No puedo evitar escribir de nuevo. Al encontrarte por las casualidades que se dan en los enredos de la red, he leido otros posts de tu blog y me he emocionado al saber cómo sigues sintiéndola casi viva después de tantos años. Yo no llegué a conocerla -acababas de perderla- pero todavía estaba en el aire, agarrada a ti, a tu jersey y a tu sonrisa. Y me alegro de que no se te haya soltado después de tanto tiempo. Acabo de nacer en: http://www.hierbaoliendoacarne.blogspot.com. No te daré más la lata pero a veces me pasaré por aquí.

Miren said...

Yo recuerdo alquel pequeñín que vi nacer, tuve en mis brazos, y del cual recibí su primera sonrisa. Las circumstancias de la vida nos separaron, pero también las circumstancias de la vida nos dió la dicha de abrazarnos con gran cariño...
Año... 198y tantos... Lugar: San Juan, Puerto Rico... Aquel pequeño quedaba atrás y un joven hermoso con una guitarra apretada en su pecho, una voz preciosa, sentado en una silla alta de un restaurant me dedicaba una canción mirándome a los ojos...

¨son tus perjúmenes mujer, los que me sulibeyan...¨

¨Tus ojos son de colibrí,
Ay! como me alteeeyaaan...¨

¨Tus pechos cántaros de miel,
como reverberean...¨

Tu cuerpo cáucaro mi bien,
Ay! Como me almareeeyaaan...

En momentos de soledad, rasga las cuerdas de tu quitarra a esa canción que yo, a través de la distancia te oiré.

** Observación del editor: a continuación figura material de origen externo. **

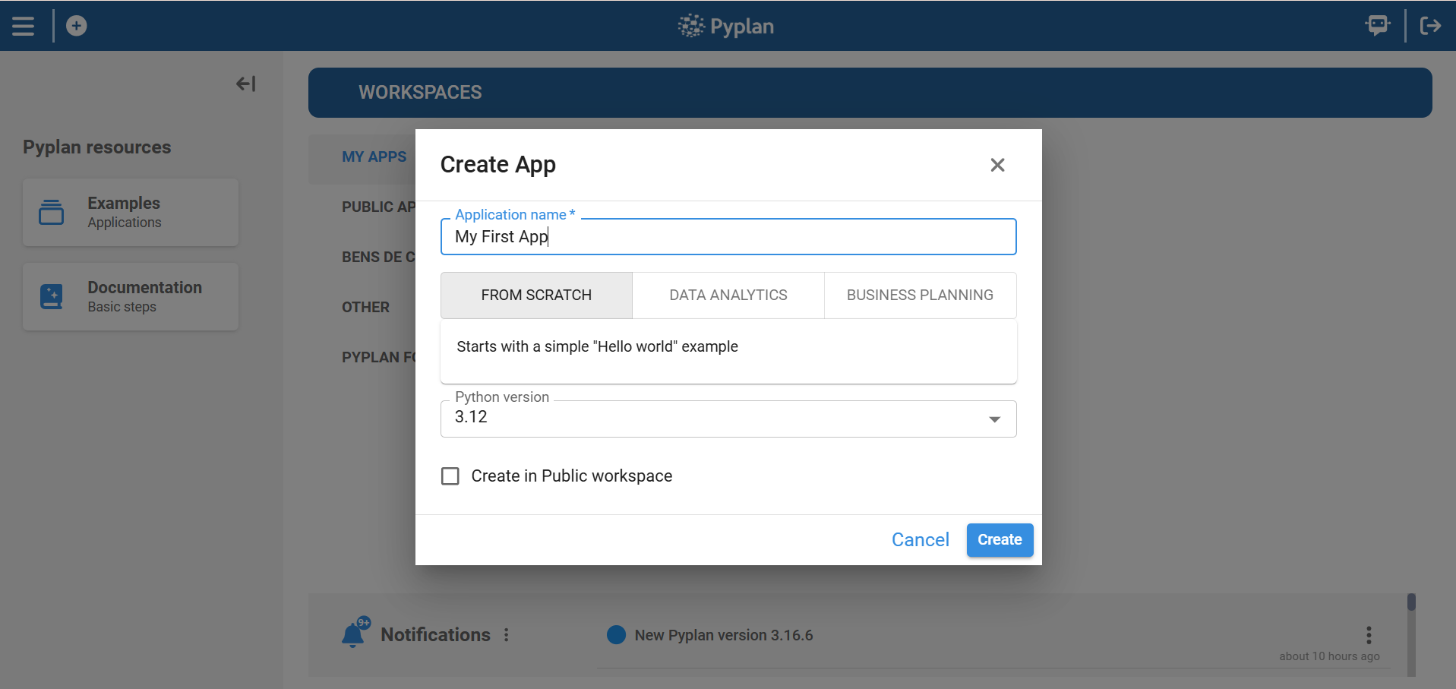Open the Documentation Basic steps resource

click(x=130, y=296)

Así es que estrecha tu fiel guitarra, y yo seguiré con mis, a veces tristes, pero siempre, bellos recuerdos.
Te quiero!

Anonymous said...

aquí me pongo a cantar al compás de la vihuela ....
¡Qué bueno que la oda a la guitarra sea el el post más comentado! Buen punto de encuentro.
¡Qué alegría que aquí se encuentre también Raquel, buena poetisa vegetal!
¡Qué buenos recuerdos!
Cornamuse

Raquel said...

Recojo el guante de tus halagos, anonímisim@ y recibe tú mis saludos aunque de esa guisa no te reconozca... y sigo.
Es lógico que este sea uno de los posts más comentados porque el "señor Duque" siempre reunió a muchos alrededor de su guitarra. Era casi un "ente vivo" a quien su dueño hacía vibrar no sólo para sí.
Si eres de entonces habrás sonreído al recordar en otro comentario melodías como la de los "perjúmenes" o aquel particularísimo "Tuttifrutti"elvispreislero.
Pues mira, parece que aquí estamos reuniéndonos de nuevo en torno a esa guitarrra. Brindo por ello!!!